Дверь отворяется, и-и – БАЦ! – Аде в лоб, отчего я врезаюсь в самый центр голой и мокрой хвостовой части инопланетянки.
Над нами доктор Лектор, в его лапе ключ. Позади него тупые морды аллирогов, а из-за их спин нам с Адой подаёт знаки товарищ Нинель – он же беглый муммий-Ленин, показывая, как победная труба слонопотамки разбудила джунгли на всех четырёх этажах дурдонского спецучреждения.
Включают верхний свет.
– КИДАЙ МЕШКИ! ВОКЗАЛ ОТХОДИТ! – орёт муммий-Ленин Аде.
Обезумевшая, то ли от удара в лобешник, то ли от всего происходящего, Ада таранит головой скопление своих коллег в дверном проёме, устремляется в коридор и рвёт когти, драпая на четвереньках. А мы – теремковцы – мотыляемся за ней прицепом.
– АДА! – орёт нам вдогонку доктор Лектор. – КАК ТЫ МОГЛА?!
Он, будто, со всхлипом, добавляет:
– И, прости, Господи – С КЕМ!!...
Гуманоидариум наполняется гомоном растревоженных среди ночи гуманоидов. Куда и зачем бежит на четвереньках Ада, волоча нас за собой, мы пока не знаем. И мы вынуждены бежать за Адой на треньках – потому что одной конечности у нас, по-прежнему, нет, – она стиснута капканом в сыром и жарком чреве инопланетянки.

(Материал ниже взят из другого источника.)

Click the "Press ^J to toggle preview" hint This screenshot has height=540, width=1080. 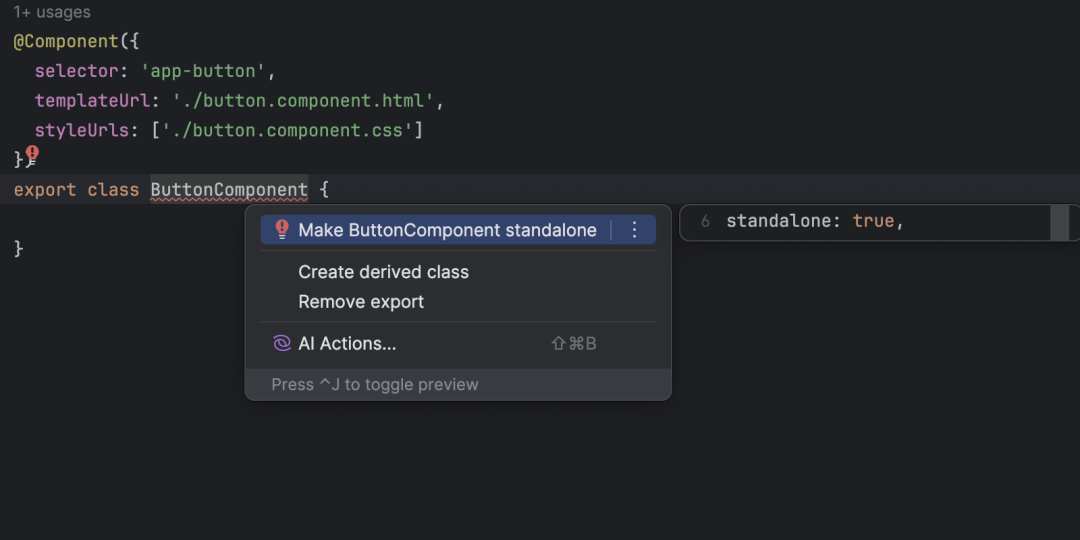coord(375,385)
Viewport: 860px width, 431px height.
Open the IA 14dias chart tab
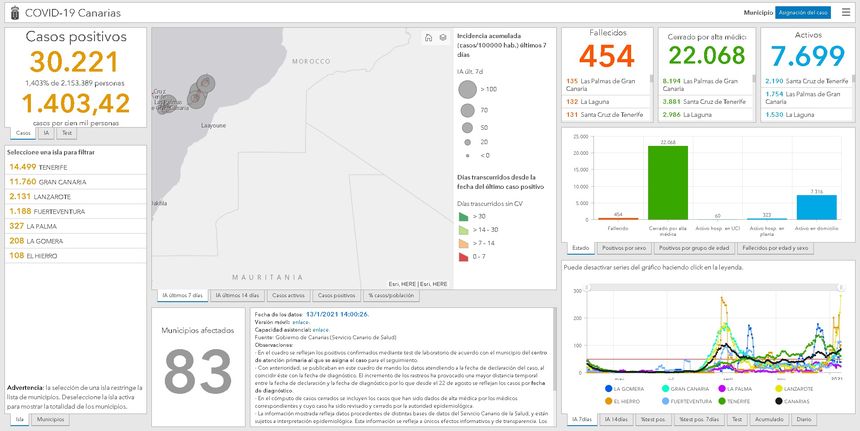(x=617, y=420)
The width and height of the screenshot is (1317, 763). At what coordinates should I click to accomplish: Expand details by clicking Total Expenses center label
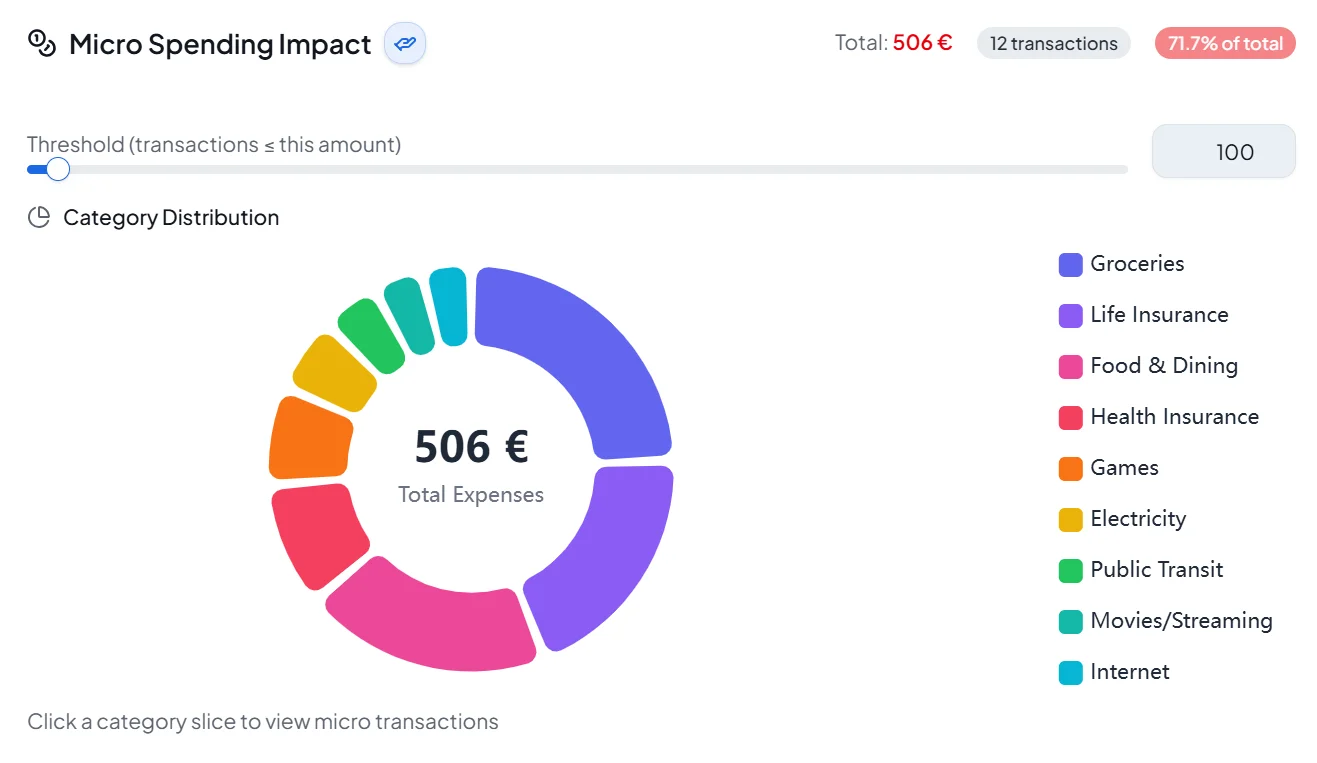pyautogui.click(x=470, y=494)
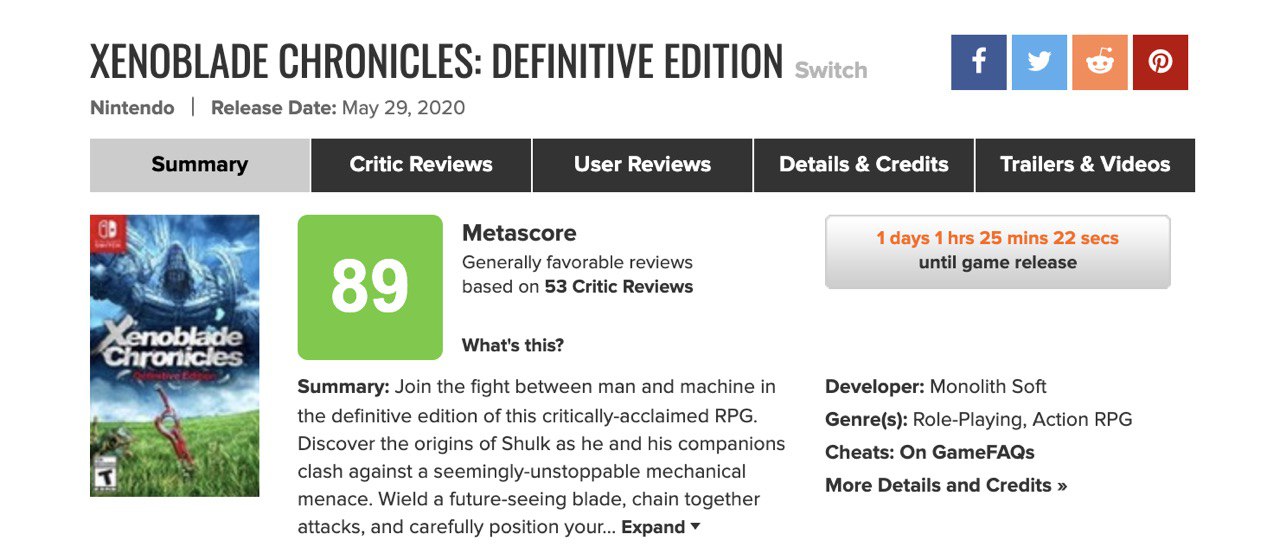Share the page on Reddit
The width and height of the screenshot is (1280, 554).
tap(1100, 62)
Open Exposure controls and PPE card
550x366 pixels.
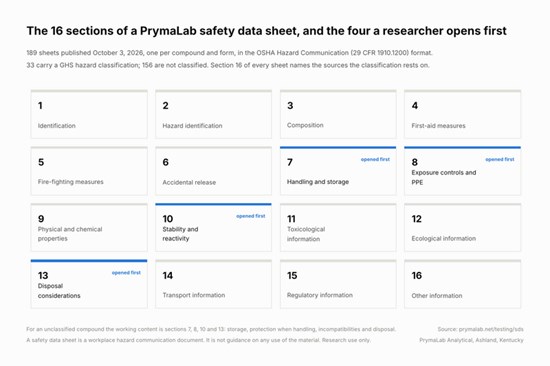[x=463, y=171]
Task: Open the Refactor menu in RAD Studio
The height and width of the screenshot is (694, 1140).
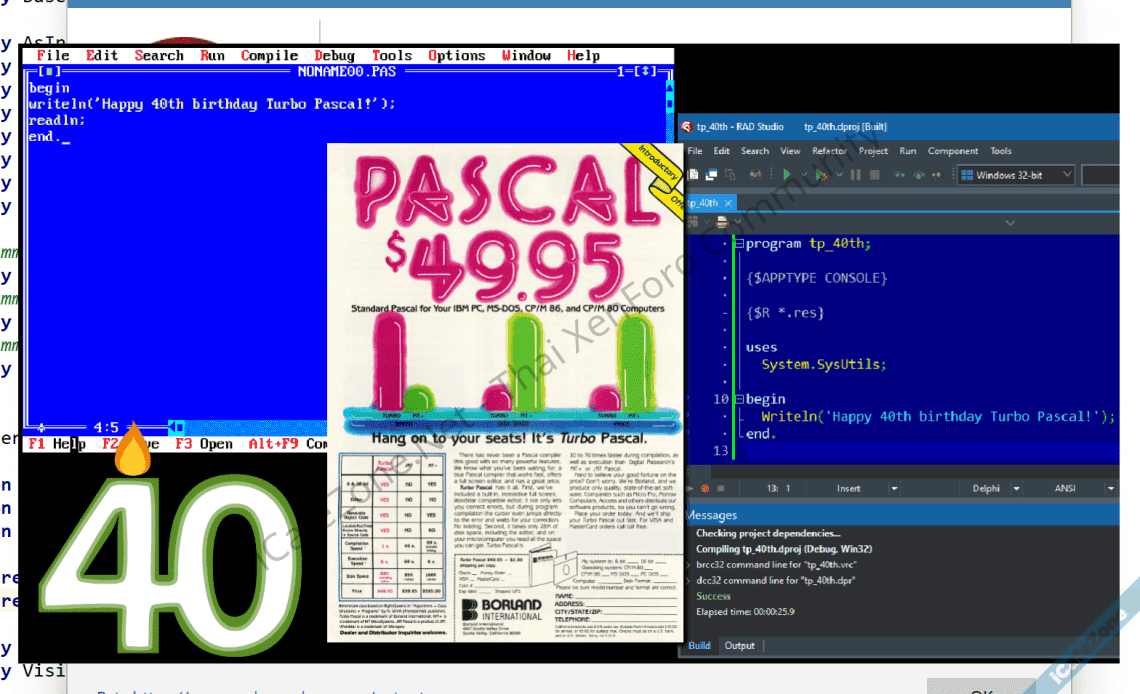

Ось же Вселенной, изогнутая сейчас адским приступом приапизма, бьётся кривым металлическим ломом об пол казённого коридора, и звенит – ДЗЫН-ДЗЫН-ДЗЫН, как старый трамвай на ржавых рельсах, вспарывает линолеум до бетона, скрежеща – ДЗЗЗЫЫЫ, и зажигая снопы ярких стальных искр.
Между тем, Курочка Аде резонно замечает:
– Скоо-скоро у тя вырастут четыре пятки. Скоо-коо-ко ещё так паровозиком скакать, а?! Кудаах-тах-тах?!
Ада оборачивается на бегу, и мы видим вытянувшийся посреди её лба длинный сизый рог.
Курочка хохочет:
– Ля ликоо-ко-ко... Ля ликорн...
Ада резко останавливается, и мы снова шмякаемся носом промеж мокрых полушарий её кормы. Покачивая рогом, она требует:
– Переведи!
– Ля ликоо-ко-корн, поо по-французски, "единорог". Точнее, "единорожка". La licorne.
– Очччч красиво! – восхищается Ада.
И бросается бежать дальше. А Курочка квохчет:
– Поо-похоже дверь ей коо-котелок-то поо-повредила!
Позади громкий топот – нас догоняют аллироги, с доктором Лектором во главе. Они потрясают шприцами, полными какой-то дряни. Теперь Ганнибал Кондратьич орёт на меня:
– ТЫ, Б-Б... ТЫ, Б-Бода! Может, и теперь не помнишь, чем ты занимался?! Амнезия у тебя, да?!
– Брат Коо-Коо-Кондрат, – пытается что-то объяснить ему Курочка, – поо-по, не по...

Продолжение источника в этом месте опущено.